== Extrait retenu ==

Dans les dictionnaires

Dans le Nouveau dictionnaire universel des synonymes de la langue française de François Guizot - 1822, page 19, il est indiqué « un peuple est une multitude d'hommes, vivant dans le même pays et sous les mêmes lois. Une nation est une multitude d'hommes, ayant la même origine, vivant dans le même État et sous les mêmes lois[6] ». Deux notions différencient ainsi pour l'auteur la nation du peuple : l'État et l'origine.

Pour le Petit Robert, une nation est « un groupe humain constituant une communauté politique, établie sur un territoire défini (…) et personnifiée par une autorité souveraine ».

Pour le Dictionnaire de la langue française, la nation est un « Ensemble de personnes vivant sur un territoire commun, conscient de son unité (historique, culturelle, etc.) et constituant une entité politique[7] ».

Politique

Au sens moderne du terme, « nation » a une signification à dominante politique. Une nation est d'une part un État (comme dans l'expression « Organisation des Nations unies »), et d'autre part un peuple ayant l'objectif politique de maintenir ou de créer un État. Dans cette seconde signification, une nation est en pratique un peuple dont une partie au moins des membres a des objectifs nationalistes.

===
== Données fournies ==

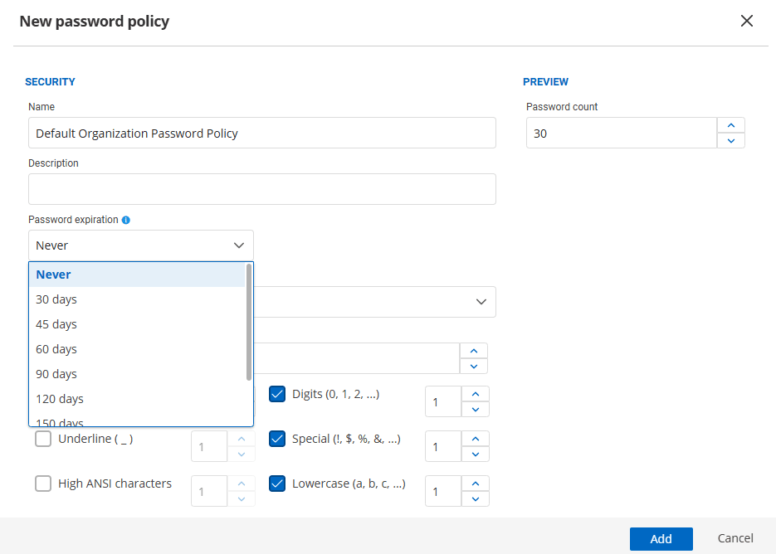Select the Never expiration option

===

**Consignes**.
1. Recopiez fidèlement le passage de l'extrait sur la notion de nation qui commence à « Dans le Nouveau » et se termine à « l'État et l'origine. ».
2. D'après l'extrait sur la notion de nation, quelles sont les deux notions qui, selon le dictionnaire de François Guizot, distinguent la nation du peuple ?

**Corrigé de l'exercice**.
1.
Dans le Nouveau dictionnaire universel des synonymes de la langue française de François Guizot - 1822, page 19, il est indiqué « un peuple est une multitude d'hommes, vivant dans le même pays et sous les mêmes lois. Une nation est une multitude d'hommes, ayant la même origine, vivant dans le même État et sous les mêmes lois[6] ». Deux notions différencient ainsi pour l'auteur la nation du peuple : l'État et l'origine.

2. L'État et l'origine.